In May 2020, Ethical Consumer viewed the entry for Alphabet Inc on the website, which was published in the USA by the Centre for Responsive Politics. This stated that in 2020 so far the company and its employees had made $$5,801,471 in political donations. $86.11% of this went to democrats. It also spent $12,660,000 on lobbying in 2019.

83 out of 103 Alphabet Inc lobbyists in 2019 had previously held government jobs.


Open Secrets generic ref 2019 (2 January 2019)

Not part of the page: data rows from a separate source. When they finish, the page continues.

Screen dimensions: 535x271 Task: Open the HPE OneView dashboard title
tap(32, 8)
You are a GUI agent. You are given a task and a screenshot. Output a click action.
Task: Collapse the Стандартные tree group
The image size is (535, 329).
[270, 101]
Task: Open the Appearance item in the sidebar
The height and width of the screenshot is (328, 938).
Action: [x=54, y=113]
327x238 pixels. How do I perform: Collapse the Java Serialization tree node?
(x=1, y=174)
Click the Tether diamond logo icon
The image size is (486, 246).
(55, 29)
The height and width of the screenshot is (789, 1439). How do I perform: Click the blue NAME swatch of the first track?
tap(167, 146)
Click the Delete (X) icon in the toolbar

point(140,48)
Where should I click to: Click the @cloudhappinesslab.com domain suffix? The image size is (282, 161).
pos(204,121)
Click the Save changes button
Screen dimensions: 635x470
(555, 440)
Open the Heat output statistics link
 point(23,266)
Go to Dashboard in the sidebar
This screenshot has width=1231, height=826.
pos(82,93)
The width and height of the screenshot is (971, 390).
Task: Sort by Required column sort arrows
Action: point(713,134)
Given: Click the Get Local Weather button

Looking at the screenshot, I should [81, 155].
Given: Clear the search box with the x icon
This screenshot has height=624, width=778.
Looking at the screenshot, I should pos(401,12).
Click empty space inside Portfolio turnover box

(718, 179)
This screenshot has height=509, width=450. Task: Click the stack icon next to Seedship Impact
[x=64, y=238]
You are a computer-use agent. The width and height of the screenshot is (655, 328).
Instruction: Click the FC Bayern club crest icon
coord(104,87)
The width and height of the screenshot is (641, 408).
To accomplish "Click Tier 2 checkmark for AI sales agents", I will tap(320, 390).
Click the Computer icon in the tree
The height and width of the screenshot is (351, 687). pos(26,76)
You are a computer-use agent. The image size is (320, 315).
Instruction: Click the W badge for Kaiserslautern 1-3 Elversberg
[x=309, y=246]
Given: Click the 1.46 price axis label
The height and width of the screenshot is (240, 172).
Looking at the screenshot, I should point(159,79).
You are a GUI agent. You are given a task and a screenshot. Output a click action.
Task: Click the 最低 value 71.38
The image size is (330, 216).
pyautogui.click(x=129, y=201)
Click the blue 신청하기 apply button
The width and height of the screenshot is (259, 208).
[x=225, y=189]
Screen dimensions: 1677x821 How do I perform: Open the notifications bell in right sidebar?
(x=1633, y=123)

In May 2020 Ethical Consumer viewed an article on the Guardian website titled "Revealed: Google made large contributions to climate change deniers" and dated 11 October 2019. It stated:

"Google has made “substantial” contributions to some of the most notorious climate deniers in Washington despite its insistence that it supports political action on the climate crisis. Among hundreds of groups the company has listed on its website as beneficiaries of its political giving are more than a dozen organisations that have campaigned against climate legislation, questioned the need for action, or actively sought to roll back Obama-era environmental protections.The list includes the Competitive Enterprise Institute (CEI), a conservative policy group"

As a result, the company lost a whole mark in the Political Activities category.


Revealed: Google made large contributions to climate change deniers (11 October 2019)

A report by Transparency International (TI) from 24 June 2015 stated that the overwhelming majority of lobby meetings held by European Commissioners and their closest advisers were with representatives of corporate interests.

Google was one of the most active lobbyists at this level, with 29 meetings, and it was also one of the biggest spenders in Brussels, declaring an EU lobby budget of around 3.5 million euros per year. The company had a total of 9 registered lobbyists.

TI added, however, that this information "is just part of the picture", as lobbying information was voluntarily filed, and according to TI, "much of the information... is inaccurate, incomplete or outright meaningless". The European Commission's new transparency provisions covered only the highest ranking top 1% of EU officials and 20% of the registered lobby organisations.


Lobby meetings with EU policy-makers dominated by corporate interests (24 June 2015)

In May 2020 Ethical Consumer viewed Alphabet Inc's 2019 form DEF14A.

It stated that at least four members of staff received over £1 million in total compensation in 2019. The highest paid actually received $280 million.

Ethical Consumer deemed any annual amount over £1million to be excessive. The company therefore lost half a mark under Anti-Social Finance.


Google sustainability website (13 May 2020)

In July 2016 the Guardian online published an article entitled "European Commission files third anti trust charge against Google." It said "the European commission has filed a third antitrust charge against Google, this time against its AdSense advertising business."

It accused "Alphabet’s Google of abusing its dominance in search to benefit its own advertising business, which has historically been the company’s main revenue stream." It also reinforced its existing charge against Google’s shopping service, which the regulator said received preferential treatment in search results.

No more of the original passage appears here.